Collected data
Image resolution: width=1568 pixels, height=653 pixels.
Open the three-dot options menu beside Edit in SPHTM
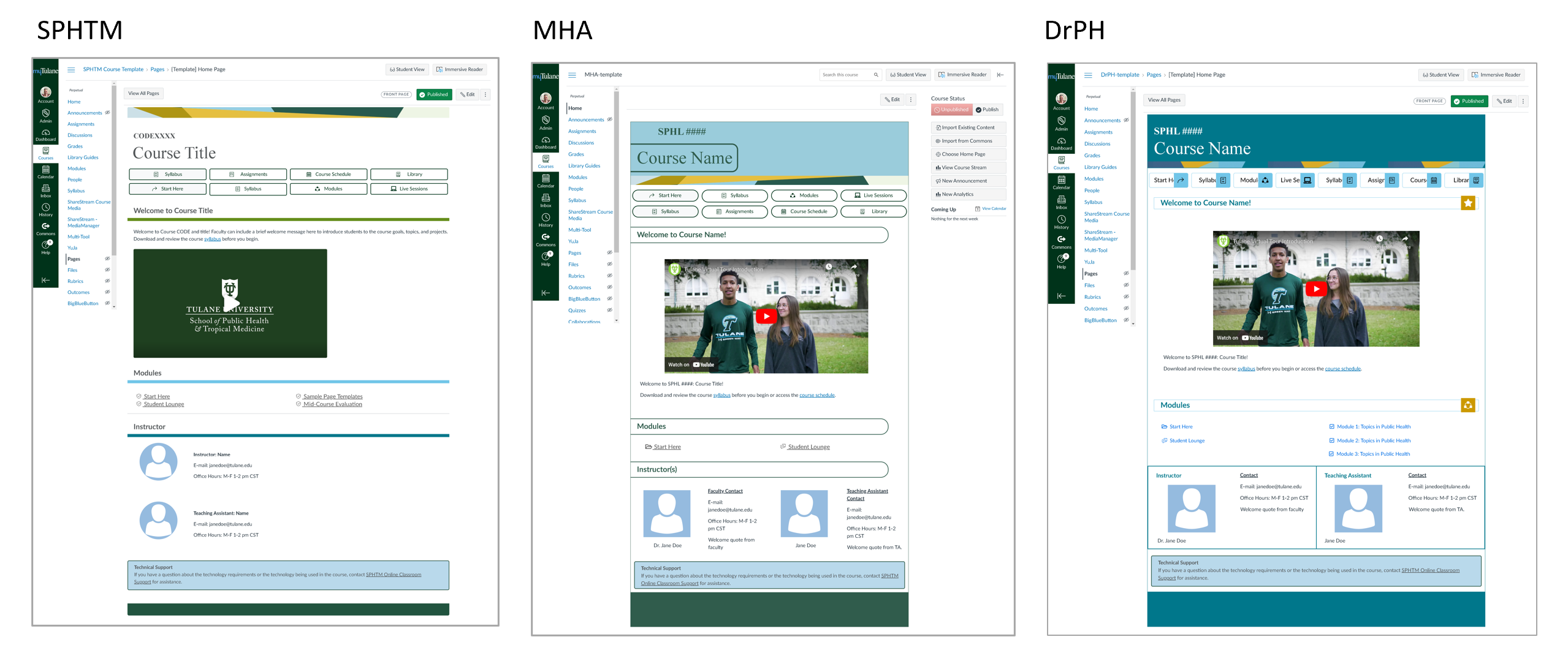point(485,94)
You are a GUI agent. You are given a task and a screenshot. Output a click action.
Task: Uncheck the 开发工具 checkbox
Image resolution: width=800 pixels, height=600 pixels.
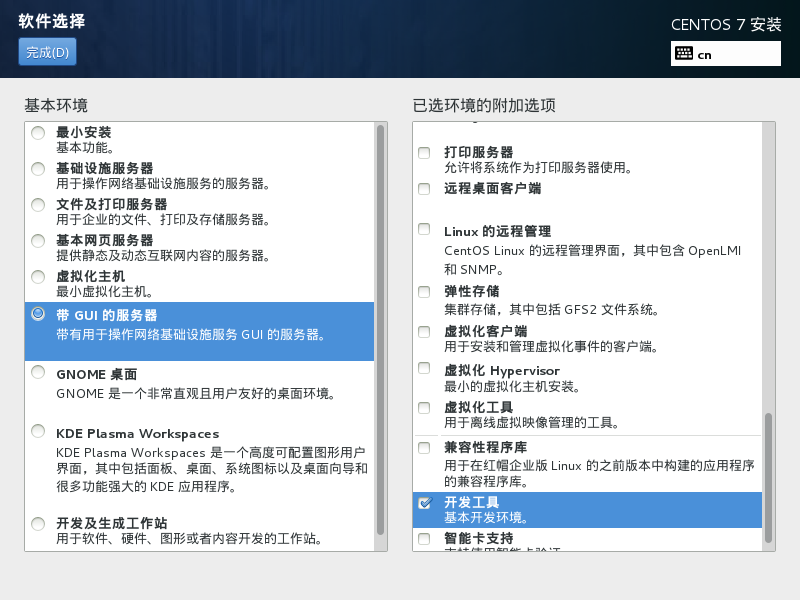coord(424,502)
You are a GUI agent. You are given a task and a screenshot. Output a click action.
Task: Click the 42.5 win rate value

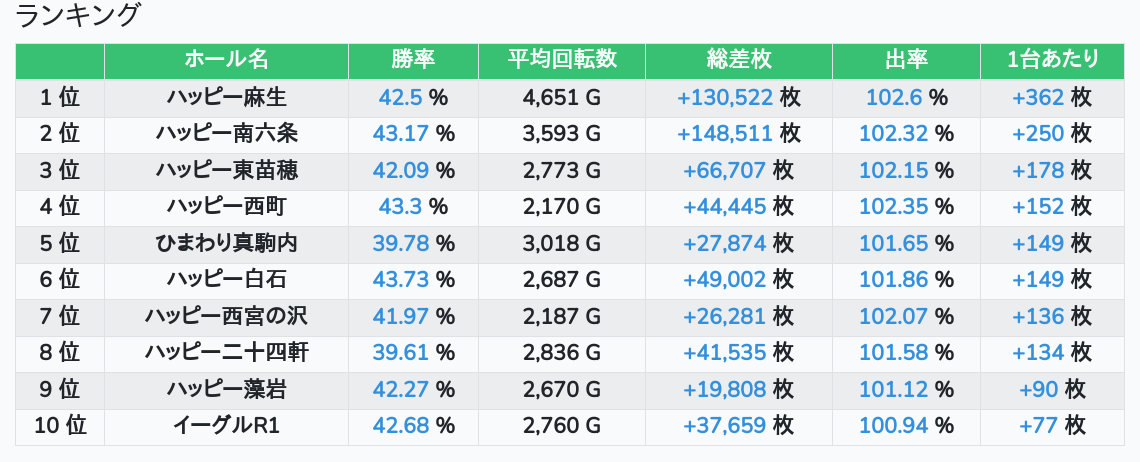(x=400, y=97)
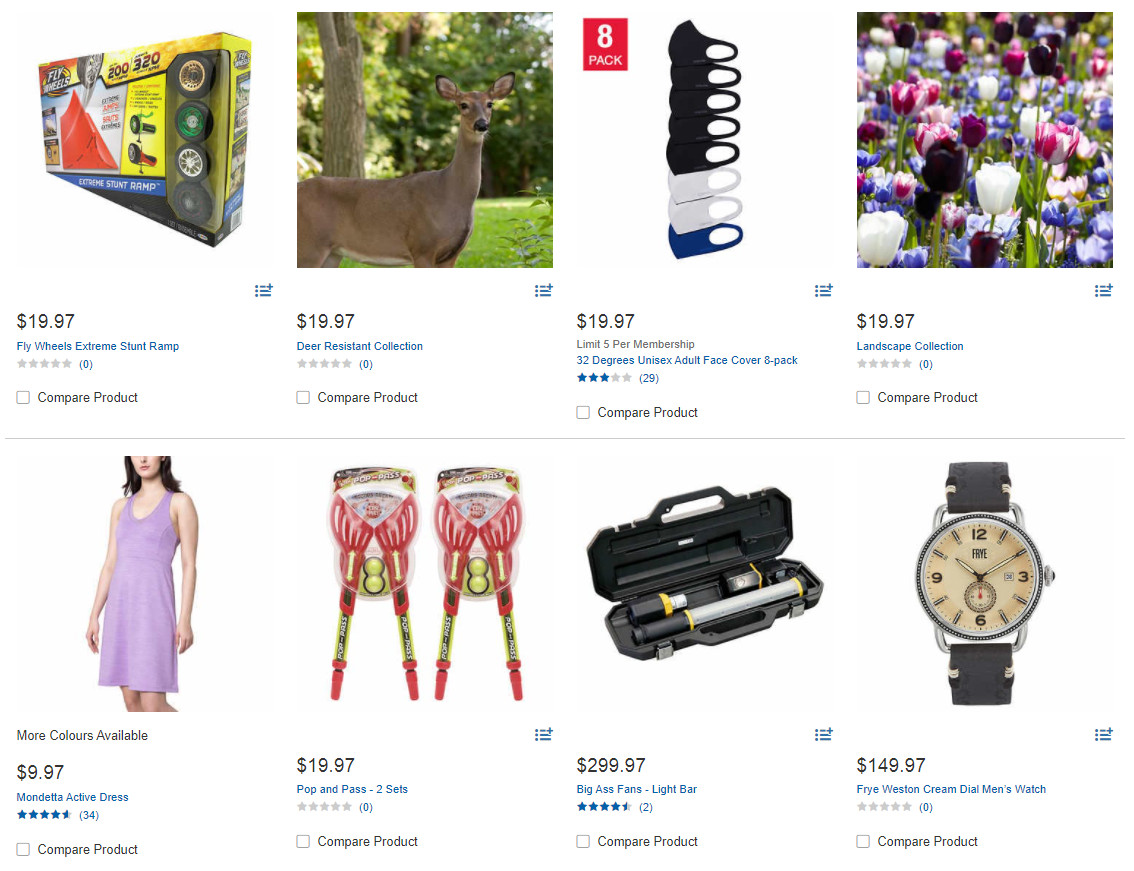
Task: Click the deer product image
Action: 425,140

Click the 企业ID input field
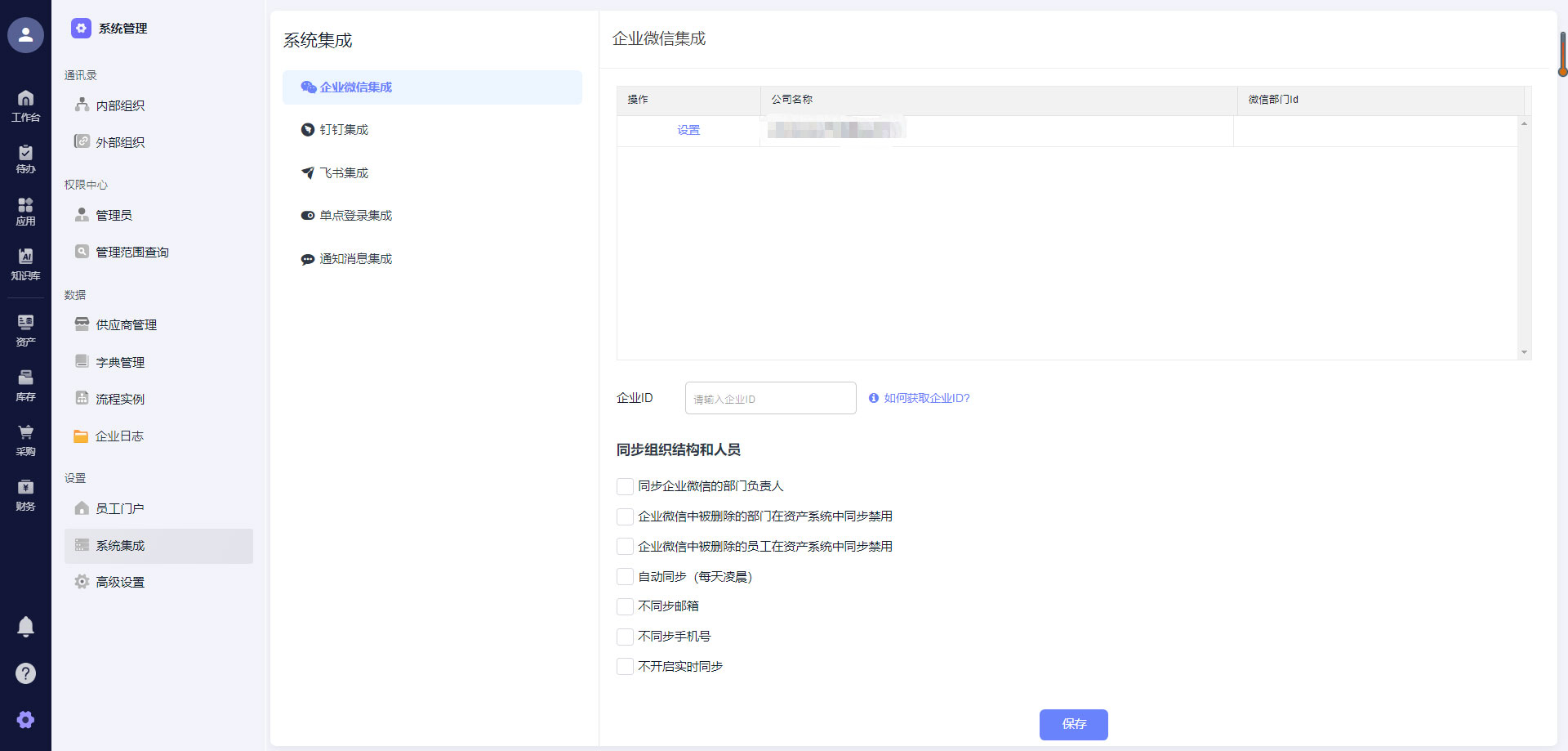[770, 399]
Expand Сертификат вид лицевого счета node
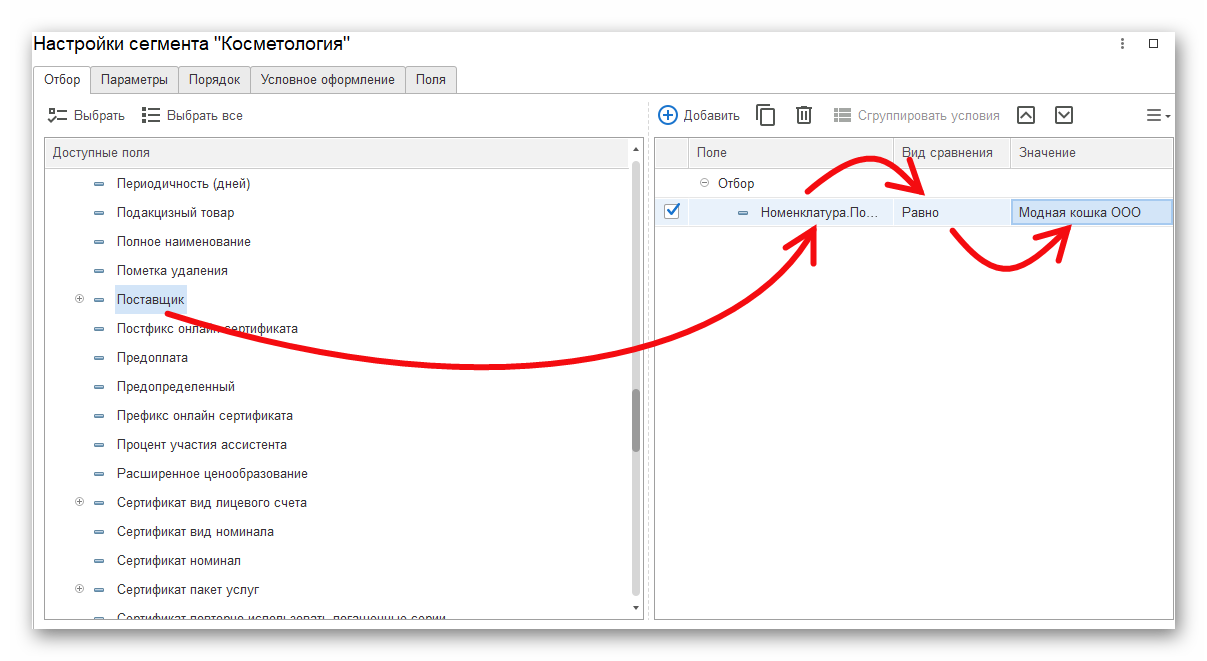This screenshot has width=1207, height=661. pyautogui.click(x=79, y=502)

*Instructions for the task*
Text only, no pictures: copy every entry exactly.

*Response for this exercise*
Image resolution: width=1568 pixels, height=653 pixels.
Open the three-dot options menu beside Edit in SPHTM
point(485,94)
You are a GUI agent. You are given a task and a screenshot. Output a click action.
Task: Uncheck the 开发工具 checkbox
Image resolution: width=800 pixels, height=600 pixels.
coord(424,502)
You are a GUI agent. You are given a task and a screenshot. Output a click action.
Task: Click the 42.5 win rate value

(x=400, y=97)
Task: Click the deer product image
Action: 425,140

Click the 企业ID input field
[770, 399]
Expand Сертификат вид лицевого счета node
This screenshot has width=1207, height=661. pyautogui.click(x=79, y=502)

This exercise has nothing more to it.